# The new conversion grid for RCI is confusing........here is a link



## rickandcindy23 (Mar 2, 2009)

http://www.rci.com/docs/KnowledgeBase/Attachments/2009_ConversionGrids.pdf

The PFD values don't seem set, so they could give you less points for your weeks, if they choose.  Maybe I am reading it wrong, but it looks like it is variable, according to specific area and dates. 

I am disappointed if they have decided that pink weeks don't get as many points, even though RCI labels those weeks as red.


----------



## gorevs9 (Mar 3, 2009)

rickandcindy23 said:


> http://www.rci.com/docs/KnowledgeBase/Attachments/2009_ConversionGrids.pdf
> 
> The PFD values don't seem set, so they could give you less points for your weeks, if they choose.  Maybe I am reading it wrong, but it looks like it is variable, according to specific area and dates.
> 
> I am disappointed if they have decided that pink weeks don't get as many points, even though RCI labels those weeks as red.

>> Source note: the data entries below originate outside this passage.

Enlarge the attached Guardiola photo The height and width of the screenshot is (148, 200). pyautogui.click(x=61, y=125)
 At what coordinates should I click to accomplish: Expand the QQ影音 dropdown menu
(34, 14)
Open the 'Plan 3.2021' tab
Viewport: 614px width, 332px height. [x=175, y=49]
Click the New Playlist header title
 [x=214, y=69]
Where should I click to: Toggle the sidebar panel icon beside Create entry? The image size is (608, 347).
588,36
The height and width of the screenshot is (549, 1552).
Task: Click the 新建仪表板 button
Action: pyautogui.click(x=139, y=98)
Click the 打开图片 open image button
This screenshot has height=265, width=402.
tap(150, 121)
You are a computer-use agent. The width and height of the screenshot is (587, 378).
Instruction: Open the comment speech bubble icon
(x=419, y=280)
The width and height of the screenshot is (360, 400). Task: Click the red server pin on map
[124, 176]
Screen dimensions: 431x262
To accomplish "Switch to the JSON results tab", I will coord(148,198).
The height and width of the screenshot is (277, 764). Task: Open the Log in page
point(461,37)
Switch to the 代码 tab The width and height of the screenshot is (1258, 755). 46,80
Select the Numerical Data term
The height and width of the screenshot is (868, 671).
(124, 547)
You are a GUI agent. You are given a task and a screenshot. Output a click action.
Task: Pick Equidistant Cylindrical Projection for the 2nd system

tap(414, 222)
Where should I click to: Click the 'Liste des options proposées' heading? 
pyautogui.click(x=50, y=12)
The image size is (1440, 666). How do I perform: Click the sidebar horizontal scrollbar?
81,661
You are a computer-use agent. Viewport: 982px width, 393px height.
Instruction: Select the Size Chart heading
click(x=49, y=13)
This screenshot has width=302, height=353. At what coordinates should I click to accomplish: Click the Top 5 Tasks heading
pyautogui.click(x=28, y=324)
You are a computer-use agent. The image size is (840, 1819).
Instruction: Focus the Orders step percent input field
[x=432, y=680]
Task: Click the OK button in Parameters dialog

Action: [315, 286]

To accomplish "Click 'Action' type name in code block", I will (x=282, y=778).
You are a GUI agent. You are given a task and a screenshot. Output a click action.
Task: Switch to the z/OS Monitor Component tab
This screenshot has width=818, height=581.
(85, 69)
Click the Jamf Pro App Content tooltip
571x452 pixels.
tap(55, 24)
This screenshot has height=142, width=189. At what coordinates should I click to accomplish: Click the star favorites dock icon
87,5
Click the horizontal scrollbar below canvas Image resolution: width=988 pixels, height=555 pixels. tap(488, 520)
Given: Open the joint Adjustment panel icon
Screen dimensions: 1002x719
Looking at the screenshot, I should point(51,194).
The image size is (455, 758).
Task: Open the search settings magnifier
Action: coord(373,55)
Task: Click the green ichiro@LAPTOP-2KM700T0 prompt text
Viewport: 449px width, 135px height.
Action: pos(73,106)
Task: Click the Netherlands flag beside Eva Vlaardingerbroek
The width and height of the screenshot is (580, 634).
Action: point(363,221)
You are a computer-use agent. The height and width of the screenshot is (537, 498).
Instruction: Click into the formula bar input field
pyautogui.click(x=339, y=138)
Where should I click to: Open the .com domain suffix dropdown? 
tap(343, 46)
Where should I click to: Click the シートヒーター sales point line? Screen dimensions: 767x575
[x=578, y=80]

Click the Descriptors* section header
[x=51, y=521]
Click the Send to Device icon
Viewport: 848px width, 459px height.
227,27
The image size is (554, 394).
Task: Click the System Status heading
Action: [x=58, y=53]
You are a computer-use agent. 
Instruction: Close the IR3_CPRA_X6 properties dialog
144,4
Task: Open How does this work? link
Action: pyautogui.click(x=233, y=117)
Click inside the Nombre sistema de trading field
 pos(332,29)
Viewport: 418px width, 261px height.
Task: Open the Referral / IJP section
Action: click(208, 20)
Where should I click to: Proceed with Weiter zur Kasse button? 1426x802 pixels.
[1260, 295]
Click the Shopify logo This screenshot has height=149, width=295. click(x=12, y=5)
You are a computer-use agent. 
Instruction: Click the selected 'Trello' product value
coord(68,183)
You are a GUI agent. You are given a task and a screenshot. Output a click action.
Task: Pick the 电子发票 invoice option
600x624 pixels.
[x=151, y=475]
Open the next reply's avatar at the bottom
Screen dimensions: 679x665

I can understand why RCI did it (not that I'm happy about it).  For example, a February week in New Hampshire, Vt, etc is in more demand than an February week on Cape Cod, but if RCI kept to the color scheme it would've evened out.  RCI should break up the NE regions into northern and southern New England as demand is so different from one to the other at different times of the year.


----------



## krmlaw (Mar 4, 2009)

remind a new  pointer that this chart actually is ...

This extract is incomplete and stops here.